───── Supplied data

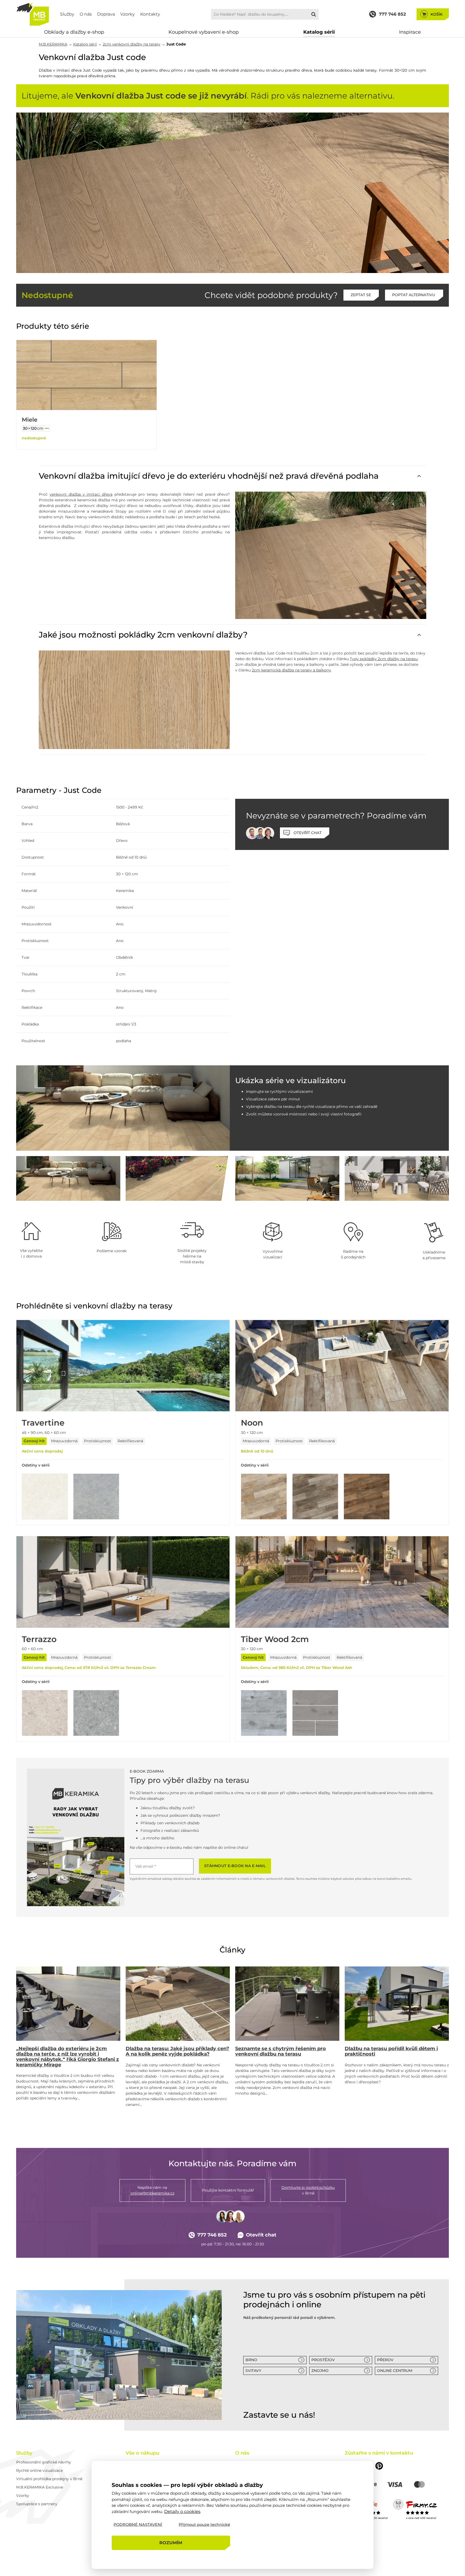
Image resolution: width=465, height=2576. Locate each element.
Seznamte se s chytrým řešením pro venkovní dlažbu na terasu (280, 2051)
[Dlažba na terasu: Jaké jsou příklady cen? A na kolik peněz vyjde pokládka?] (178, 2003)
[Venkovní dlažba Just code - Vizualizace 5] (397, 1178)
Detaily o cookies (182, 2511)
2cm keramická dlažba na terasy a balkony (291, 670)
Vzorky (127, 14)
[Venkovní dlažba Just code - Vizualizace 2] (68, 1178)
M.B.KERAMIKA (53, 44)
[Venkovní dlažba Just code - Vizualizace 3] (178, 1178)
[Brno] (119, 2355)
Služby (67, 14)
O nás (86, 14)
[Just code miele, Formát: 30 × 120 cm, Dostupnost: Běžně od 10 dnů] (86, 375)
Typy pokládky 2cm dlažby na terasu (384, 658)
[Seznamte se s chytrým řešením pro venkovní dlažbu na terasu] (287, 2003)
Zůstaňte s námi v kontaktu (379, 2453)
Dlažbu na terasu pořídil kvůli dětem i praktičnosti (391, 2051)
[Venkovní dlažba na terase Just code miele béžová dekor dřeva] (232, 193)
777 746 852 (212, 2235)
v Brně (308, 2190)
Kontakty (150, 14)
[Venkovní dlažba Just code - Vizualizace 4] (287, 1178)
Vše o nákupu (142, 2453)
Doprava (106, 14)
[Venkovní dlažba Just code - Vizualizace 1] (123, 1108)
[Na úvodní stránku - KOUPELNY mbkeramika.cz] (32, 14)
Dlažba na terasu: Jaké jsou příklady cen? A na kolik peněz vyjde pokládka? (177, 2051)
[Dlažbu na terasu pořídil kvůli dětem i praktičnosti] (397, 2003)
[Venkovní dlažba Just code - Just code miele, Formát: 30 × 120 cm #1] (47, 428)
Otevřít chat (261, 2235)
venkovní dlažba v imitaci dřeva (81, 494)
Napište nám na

──────────

__Exercise description__
I'd like the entries above repeated exactly, but without any of their pictures.

__Written answer__
Image resolution: width=465, height=2576. Locate each element.
Seznamte se s chytrým řešením pro venkovní dlažbu na terasu (280, 2051)
[Dlažba na terasu: Jaké jsou příklady cen? A na kolik peněz vyjde pokládka?] (178, 2003)
[Venkovní dlažba Just code - Vizualizace 5] (397, 1178)
Detaily o cookies (182, 2511)
2cm keramická dlažba na terasy a balkony (291, 670)
Vzorky (127, 14)
[Venkovní dlažba Just code - Vizualizace 2] (68, 1178)
M.B.KERAMIKA (53, 44)
[Venkovní dlažba Just code - Vizualizace 3] (178, 1178)
[Brno] (119, 2355)
Služby (67, 14)
O nás (86, 14)
[Just code miele, Formát: 30 × 120 cm, Dostupnost: Běžně od 10 dnů] (86, 375)
Typy pokládky 2cm dlažby na terasu (384, 658)
[Seznamte se s chytrým řešením pro venkovní dlažbu na terasu] (287, 2003)
Zůstaňte s námi v kontaktu (379, 2453)
Dlažbu na terasu pořídil kvůli dětem i praktičnosti (391, 2051)
[Venkovní dlažba na terase Just code miele béžová dekor dřeva] (232, 193)
777 746 852 (212, 2235)
v Brně (308, 2190)
Kontakty (150, 14)
[Venkovní dlažba Just code - Vizualizace 4] (287, 1178)
Vše o nákupu (142, 2453)
Doprava (106, 14)
[Venkovní dlažba Just code - Vizualizace 1] (123, 1108)
[Na úvodní stránku - KOUPELNY mbkeramika.cz] (32, 14)
Dlažba na terasu: Jaké jsou příklady cen? A na kolik peněz vyjde pokládka? (177, 2051)
[Dlažbu na terasu pořídil kvůli dětem i praktičnosti] (397, 2003)
[Venkovní dlažba Just code - Just code miele, Formát: 30 × 120 cm #1] (47, 428)
Otevřít chat (261, 2235)
venkovní dlažba v imitaci dřeva (81, 494)
Napište nám na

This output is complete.